» **Ketentuan Latihan**
1. Jawablah pertanyaan berikut berdasarkan fatwa tentang pengumuman kematian.
(a) Siapa yang menjawab pertanyaan dalam fatwa itu?
(b) Shalat apa yang dilaksanakan Nabi dan para sahabatnya setelah kematian An-Najasyi dikabarkan?
(c) Mengabarkan kematian dengan kesedihan yang melampaui batas termasuk perbuatan apa?
2. Ubah paragraf fatwa tentang pengumuman kematian yang diawali "Mengabarkan kematian seseorang, baik di surat kabar" menjadi daftar singkat tanpa menghilangkan fakta pokoknya.
3. Tuliskan lanjutan fatwa tentang pengumuman kematian, dimulai setelah kalimat terakhirnya.

» **Kutipan Teks**
Pertanyaan:
“Apa hukum mengumumkan wafatnya ulama atau kematian selain ulama di
internet dan media-media sosial, apakah perbuatan ini termasuk an-na’yu
(mengumumkan kematian yang dilarang) atau bukan?"
Asy-Syaikh Dr. Shalih Al-Fauzan hafizhahullah menjawab:
“Mengabarkan kematian seorang muslim agar didoakan dan
dishalatkan tidak apa-apa, perbuatan itu
bukan termasuk an-na’yu yang diharamkan[1], karena saat An-Najasyi
wafat, Nabi shallallahu ‘alaihi wasallam
mengabarkan kematian An-Najasyi kepada para sahabatnya. Kemudian beliau
dan para sahabatnya keluar untuk
melaksanakan Shalat Gha’ib[2].
Mengabarkan kematian seseorang, baik di surat kabar,
masjid-masjid atau internet dengan
tujuan agar didoakan dan dishalatkan tidak apa-apa. Ataupun dengan tujuan misalkan si mayit memiliki hak atau hutang, agar haknya ditunaikan dan hutangnya
dilunasi, hal ini juga diperbolehkan. Adapun mengabarkan kematian seseorang
yang menunjukkan kegoncangan dan kesedihan yang melampaui batas, maka hal ini
tidak diperbolehkan karena termasuk perbuatan Niyahah (meratapi mayit)”

» **Data Hasil Ekstraksi**

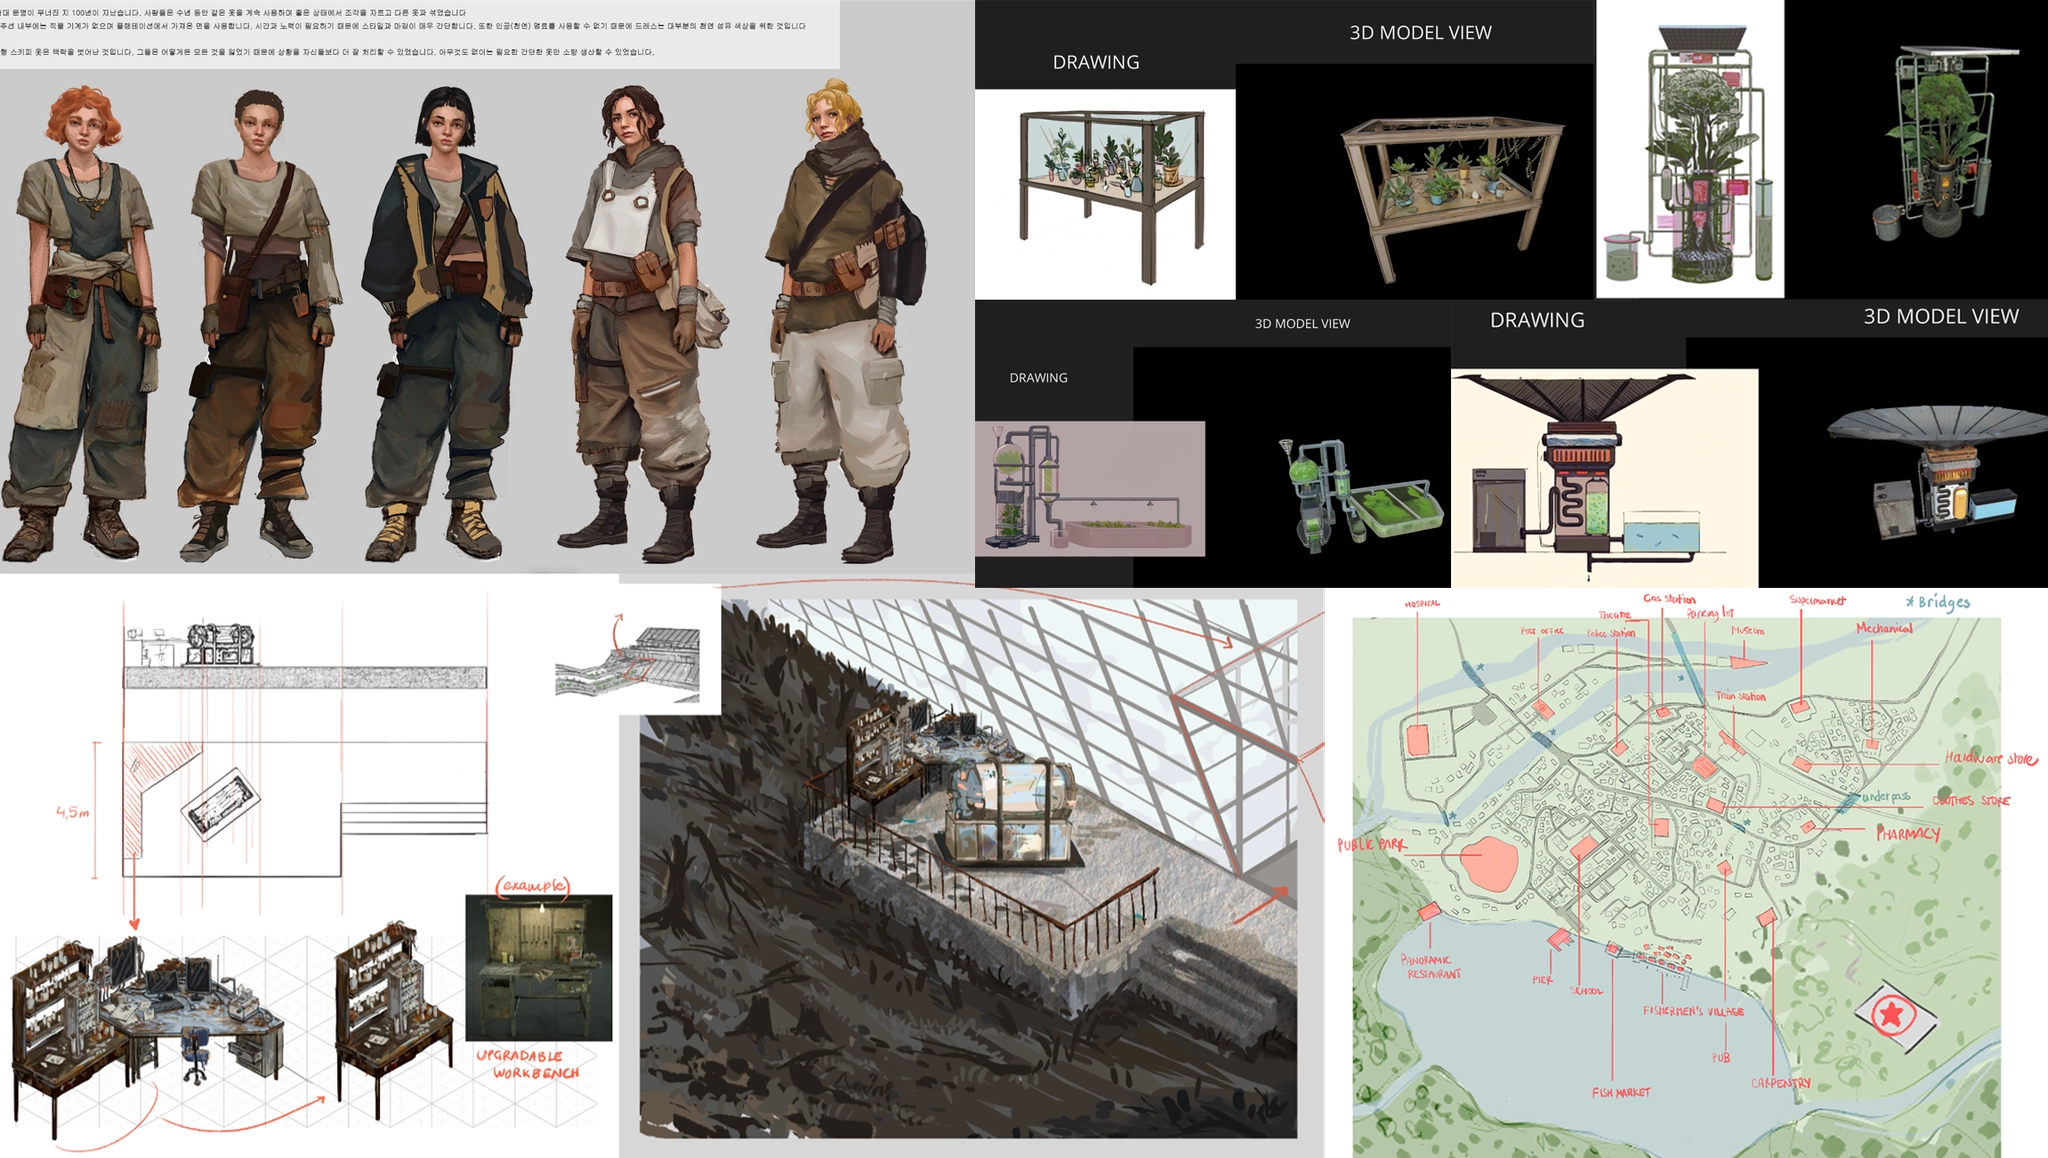Image resolution: width=2048 pixels, height=1158 pixels.
Task: Click the 4,5m measurement annotation
Action: point(72,812)
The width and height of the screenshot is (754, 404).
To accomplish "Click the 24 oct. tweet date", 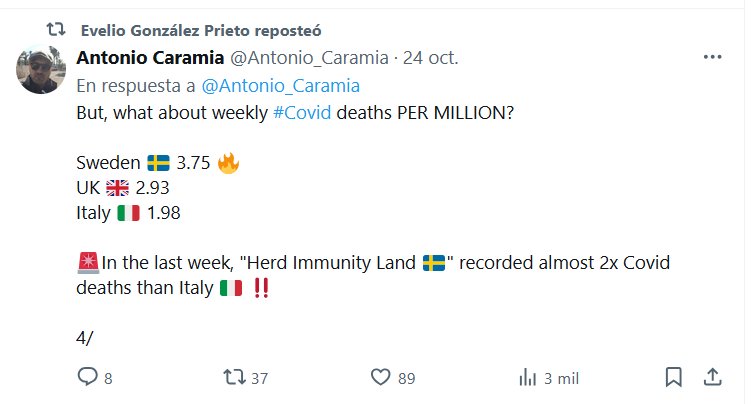I will click(431, 57).
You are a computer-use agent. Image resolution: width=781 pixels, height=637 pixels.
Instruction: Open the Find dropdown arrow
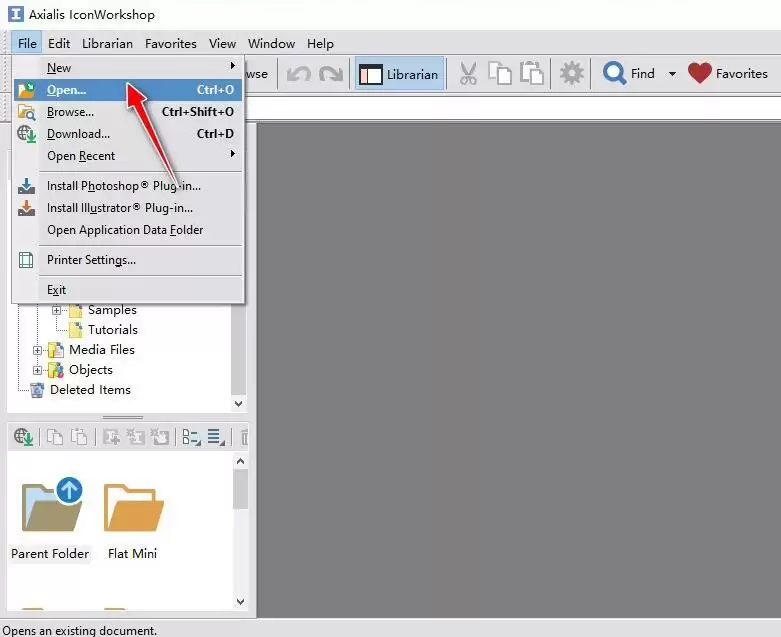(672, 74)

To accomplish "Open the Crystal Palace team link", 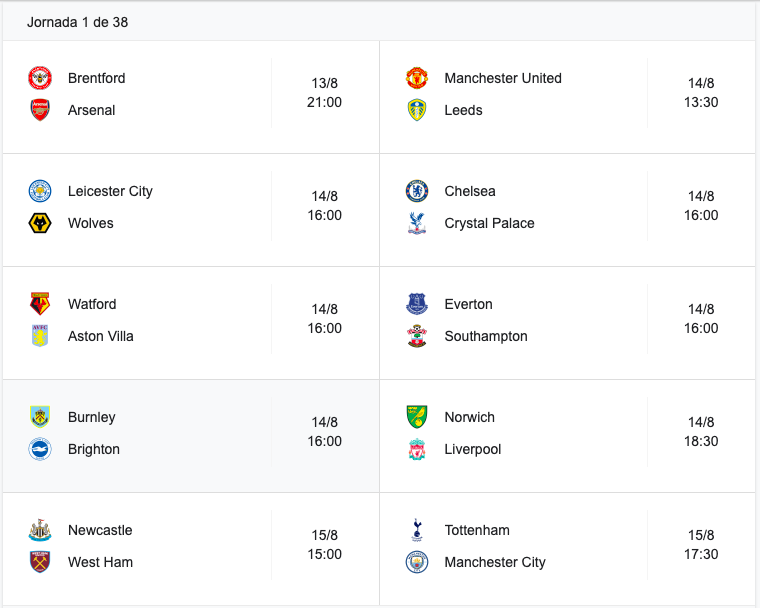I will pos(489,223).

» **Hasil yang Diharapkan**
1.
(a) Asy-Syaikh Dr. Shalih Al-Fauzan.
(b) Shalat Gha'ib.
(c) Niyahah (meratapi mayit).

2.
- Kematian seseorang boleh dikabarkan di surat kabar, masjid, atau internet agar ia didoakan dan dishalatkan.
- Kematian juga boleh dikabarkan agar hak si mayit ditunaikan dan hutangnya dilunasi.
- Kematian tidak boleh dikabarkan dengan menunjukkan kegoncangan dan kesedihan yang melampaui batas, karena perbuatan itu termasuk niyahah (meratapi mayit).

3.
[Al-Ijabat Al-Muhimmah fi Al-Masyakil Al-Mulimmah, 2/19]
[1] Diantara contoh an-na’yu yang tidak diperbolehkan adalah mengabarkan kematian seseorang dengan tujuan
untuk menyebut-nyebut dan membanggakan kebaikan-kebaikannya atau dengan tujuan
agar mayat tersebut diratapi sebagaimana yang biasa dilakukan di masa
Jahiliyyah.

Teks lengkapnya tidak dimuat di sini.